Capacity (Income)


Your capacity is critical to the approval of a loan—that is, is your income sufficient to make the monthly payments?

With the extension of credit, lenders and creditors want to feel confident that you have adequate income to take on new or additional debt.

One of the ways that lenders verify your income is by reviewing your annual federal income tax returns. Administered by the Internal Revenue Service (IRS), income taxes are imposed on people living in the U.S. more than 180 days a year. As such, the IRS considers you a resident and the money you make in the U.S. is fully taxable. (You can obtain a tax identification number even if you do not have a Social Security number from the IRS. A tax identification number will serve as a way to record your income and file a tax return.)

If you work for an employer, a certain portion of your pay will be subject to “withholding” and be remitted directly to the federal and state governments before you receive your paycheck. If you work for yourself, you are expected to make estimated tax payments in advance to the IRS and state tax department on a quarterly basis.

On April 15 each year, you are required to file a tax return with the IRS for the previous year. The return will list your income and any allowable deductions or credits against that income. Once calculated, you will either owe more money in taxes or you will get a refund made up of the surplus tax dollars that you paid.

Note: If you earn a low or moderate annual income, you may qualify for a special tax benefit administered by the IRS. Known as the Earned Income Tax Credit (EITC), it is the largest federal aid program targeted to people with low-and moderate-incomes. Millions of taxpayers currently benefit from the tax credit annually yet many people who are eligible don't know it exists, how to qualify, or how to claim it.

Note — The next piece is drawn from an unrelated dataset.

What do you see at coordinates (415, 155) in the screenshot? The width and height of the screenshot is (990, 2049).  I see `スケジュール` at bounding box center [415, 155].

People who qualify for EITC and file a federal tax return can get back some or all of the federal income tax that was taken out of their pay during the year. They may also get cash back from the IRS. Even people whose earnings are too small to owe income tax can get the EITC. For more information, contact the IRS 24-hour information line at 800-TAX-1040 or visit http://www.irs.gov/.

If you do not file income taxes in the U.S., begin doing so right away. It is an important way for lenders to document your income and income history so that you can obtain a loan or mortgage on a home. And, if you file your annual tax returns and end up qualifying for a refund, it will certainly brighten your day.

More on having sufficient income . . .

Who would you be more likely to loan money to?
  1. Your friend who is without income and has no ability to pay you back?
  2. Your friend who is working and has enough money left over to pay you back?

Lenders, especially in the case of mortgage lenders, will carefully consider debt-to-income “ratios.” Debt-to-income ratios are calculations or percentages of the amount of your gross monthly income that may be paid for monthly debts.

For example, a typical home mortgage qualifying ratio is 28/36. This means that no more than 28% of your gross monthly income can be used to pay for your principal, interest, property taxes, and insurance (PITI). Furthermore, no more than 36% of your gross monthly income can be used to pay for your PITI and other monthly debts. (Lenders consider your monthly debts as the amounts you owe on your loans and credit cards. Lenders do not require you to disclose the amount of any financial obligations you send back on a monthly basis to relatives who live in another country. However, it’s wise for you to consider these monthly remittances as part of your overall debt so that you can afford and be comfortable with your monthly mortgage payments over the long-term.)

It is also important to note that in addition to PITI, homebuyers who pay less than 20% down may be required to purchase mortgage insurance.